Guebert’s heartfelt and humorous reminiscences depict the hard labor and simple pleasures to be found in ennobling work, and show that in life, as in farming, Uncle Honey had it right with his succinct philosophy for overcoming adversity: “the secret’s not to stop.”
Breaking Through Concrete
People have always grown food in urban spaces—on windowsills and sidewalks, and in backyards and neighborhood parks—but today, urban farmers are leading an environmental and social movement that transforms our national food system. To explore this agricultural renaissance, brothers David and Michael Hanson and urban farmer Edwin Marty document twelve successful urban farm programs, from an alternative school for girls in Detroit, to a backyard food swap in New Orleans, to a restaurant supply garden on a rooftop in Brooklyn. Each beautifully illustrated essay offers practical advice for budding farmers, such as composting and keeping livestock in the city, decontaminating toxic soil, even changing zoning laws.

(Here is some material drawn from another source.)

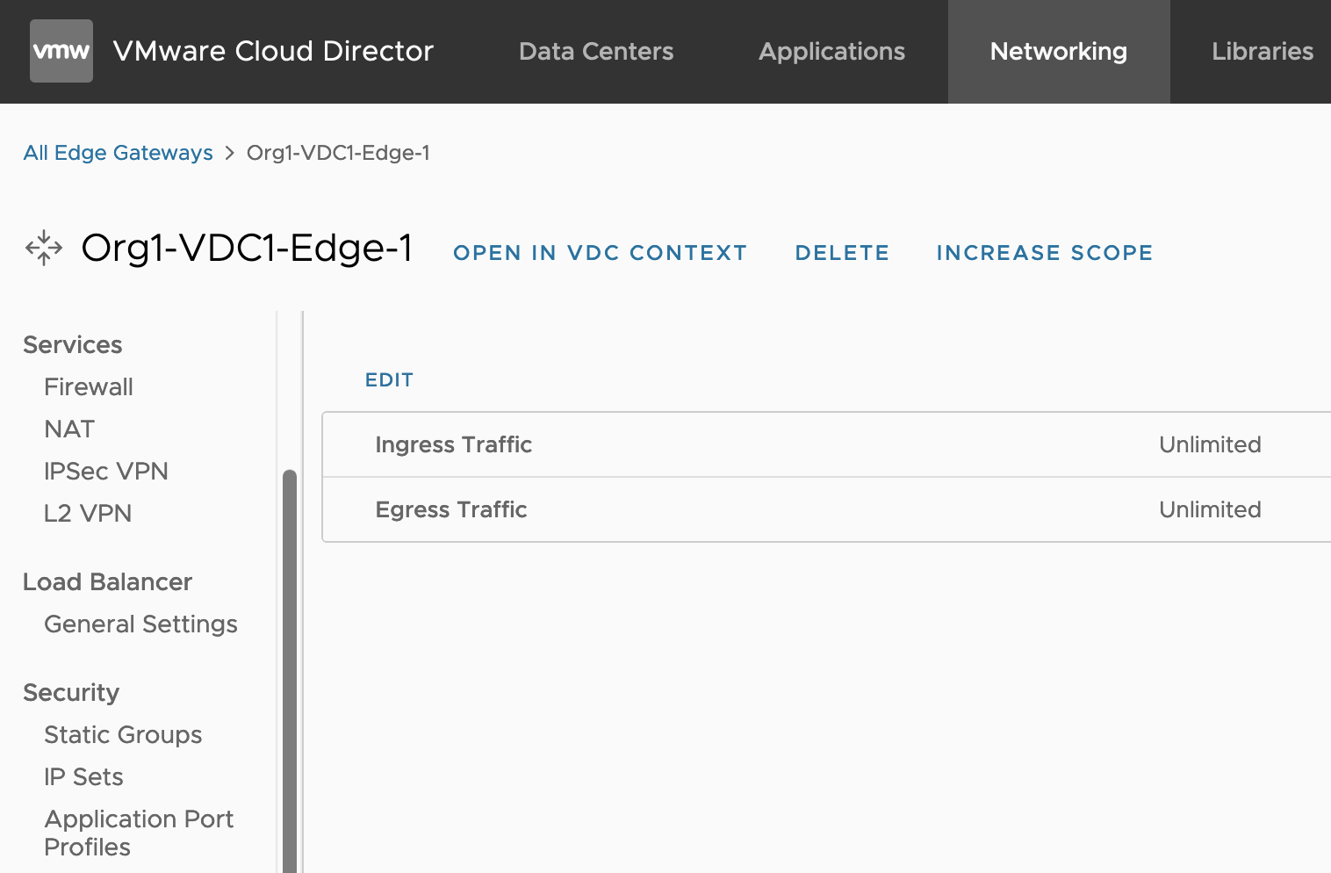Choose L2 VPN from Services
Image resolution: width=1331 pixels, height=873 pixels.
pyautogui.click(x=88, y=514)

Raise: What 4H Teaches 7 Million Kids
Taking a peek inside the world of 4H, and getting it from several points of view. Should be an interesting read for those who fall on all sides of the gardening spectrum, while allowing children to make informed decisions about ways that they feel farming and agriculture should be done.
The Beef Princess of Practical County {Fiction}
After years of waiting, it is finally Libby Ryan’s turn to shine at the Practical County Fair. Libby is filled with excitement as she and her granddad choose two calves for her to raise on her family’s cattle farm, in hopes of winning the annual steer competition. Against her father’s advice, Libby gives the calves names, even though both steers will eventually be auctioned off. But after a few months of preparation, Libby has grown closer to her steers, and the pressure to win Grand Champion is mounting.
As if this isn’t enough, Libby’s mother has roped her into entering the Beef Princess beauty pageant, where Libby must face off against the dreaded Darling sisters, the nastiest girls in Nowhere, Indiana.
All this preparation should lead up to the best week of the year, but for Libby it’s nothing but chaos in Practical County.
Books for Adults
Kitchen Garden Cookbook
What is there to say? I love cooking, and I love being able to go out to my backyard and pick the items that I’m going to cook with. This is a great book to have on your bookshelf (and I do – I got it from World Market) for those days where you just want to throw something together.
So, what do you think? Are there any books that you would add? Let me know, and I’ll reserve them from the library to test drive! Until next time.
Andrea @ MouseInMyPocket.com says
It’s not a story book, but I think you and your kids would enjoy a copy of Farm Anatomy by Julia Rothman. It’s full of great diagrams and illustrations about the farm.
Natasha says
Andrea, this sounds like a fantastic book. I may just snag one for our library!